Abstract
This paper explores the reception of the eighth-century naqaid (lampoon) poetry of Jarir and al-Farazdaq. The paper proposes a new reading of the naqaid by examining original manuscripts of this poetry together with secondary sources (akhbar) that range from near contemporaneous with the poets to ca. two centuries after their deaths. These akhbar give us information not only about Jarir and al-Farazdaq’s performances, but provide insight into the akhbar recorders themselves in the recounting of this poetry.
I show that the recorders of these akhbar in recounting Jarir and al-Farazdaq’s poetry were in fact a type of performers themselves, reperforming this poetry in a sense as they committed it to paper.

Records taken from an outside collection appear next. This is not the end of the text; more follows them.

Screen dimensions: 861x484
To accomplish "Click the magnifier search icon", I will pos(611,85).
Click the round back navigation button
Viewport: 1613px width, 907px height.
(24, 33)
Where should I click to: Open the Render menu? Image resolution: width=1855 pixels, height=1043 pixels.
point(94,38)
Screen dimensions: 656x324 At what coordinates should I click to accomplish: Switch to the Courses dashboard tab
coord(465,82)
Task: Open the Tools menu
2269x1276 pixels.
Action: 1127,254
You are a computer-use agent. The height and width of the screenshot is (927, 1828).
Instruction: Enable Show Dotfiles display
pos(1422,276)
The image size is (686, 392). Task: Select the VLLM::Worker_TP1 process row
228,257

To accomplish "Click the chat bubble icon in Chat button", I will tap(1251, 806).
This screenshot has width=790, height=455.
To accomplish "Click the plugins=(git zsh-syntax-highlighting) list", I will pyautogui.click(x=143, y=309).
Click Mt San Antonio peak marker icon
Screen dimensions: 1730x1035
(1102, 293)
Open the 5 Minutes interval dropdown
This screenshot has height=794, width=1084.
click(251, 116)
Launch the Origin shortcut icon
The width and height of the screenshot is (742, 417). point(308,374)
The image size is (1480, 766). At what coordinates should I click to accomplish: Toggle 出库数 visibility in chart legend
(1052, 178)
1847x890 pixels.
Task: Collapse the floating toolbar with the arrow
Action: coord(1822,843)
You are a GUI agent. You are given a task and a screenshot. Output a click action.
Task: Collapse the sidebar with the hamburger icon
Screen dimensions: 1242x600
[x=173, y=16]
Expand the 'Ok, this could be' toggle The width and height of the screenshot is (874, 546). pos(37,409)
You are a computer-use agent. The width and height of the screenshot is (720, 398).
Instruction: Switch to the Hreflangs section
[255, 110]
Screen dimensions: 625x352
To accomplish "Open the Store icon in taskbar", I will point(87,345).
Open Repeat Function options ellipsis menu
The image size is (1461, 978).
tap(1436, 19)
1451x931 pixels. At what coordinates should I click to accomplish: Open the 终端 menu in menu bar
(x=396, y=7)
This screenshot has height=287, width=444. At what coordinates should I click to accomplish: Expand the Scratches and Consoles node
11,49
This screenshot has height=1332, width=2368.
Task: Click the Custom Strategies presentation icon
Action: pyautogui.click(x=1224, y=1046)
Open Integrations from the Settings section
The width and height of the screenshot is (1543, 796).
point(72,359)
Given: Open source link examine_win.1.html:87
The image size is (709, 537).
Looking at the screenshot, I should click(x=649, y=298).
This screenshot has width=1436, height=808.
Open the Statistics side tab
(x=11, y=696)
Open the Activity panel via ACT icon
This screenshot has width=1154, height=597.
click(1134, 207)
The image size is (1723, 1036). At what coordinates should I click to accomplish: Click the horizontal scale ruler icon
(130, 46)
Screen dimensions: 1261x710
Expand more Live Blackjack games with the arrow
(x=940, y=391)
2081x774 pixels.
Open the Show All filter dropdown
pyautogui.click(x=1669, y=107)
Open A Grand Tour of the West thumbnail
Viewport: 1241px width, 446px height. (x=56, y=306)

In doing so, these recorders appropriated the voice of Jarir and al-Farazdaq, incorporating passages of the poets’ highly comedic poetry into their own accounts, displaying Jarir and al-Farazdaq’s skillfully crafted passages in passages of their own. By doing so the recorders linked the poetry of Jarir and al-Farazdaq to their own writings, thus connecting the poets in a way to themselves.
I divide the paper into two parts. In the first I conduct a close reading of select passages from Jarir and al-Farazdaq’s naqaid. In the second part I examine akhbar sources that comment on some aspect of Jarir and al-Farazdaq’s naqaid, including the poetry itself, the venue of its performance, and the relationship of the audience to it.
This approach is the first to suggest that recorders and preservers of Jarir and al-Farazdaq’s poetry were themselves a type of performer, appropriating the poets’ voice in their own reperformance of this poetry. By exploring the naqaid alongside comments about it found in the akhbar, my thesis challenges conventional interpretation. The result is a new picture of eighth-century Arabic lampoon poetry as a dynamic genre, not only surviving, but thriving over centuries, as it was performed and reperformed over time.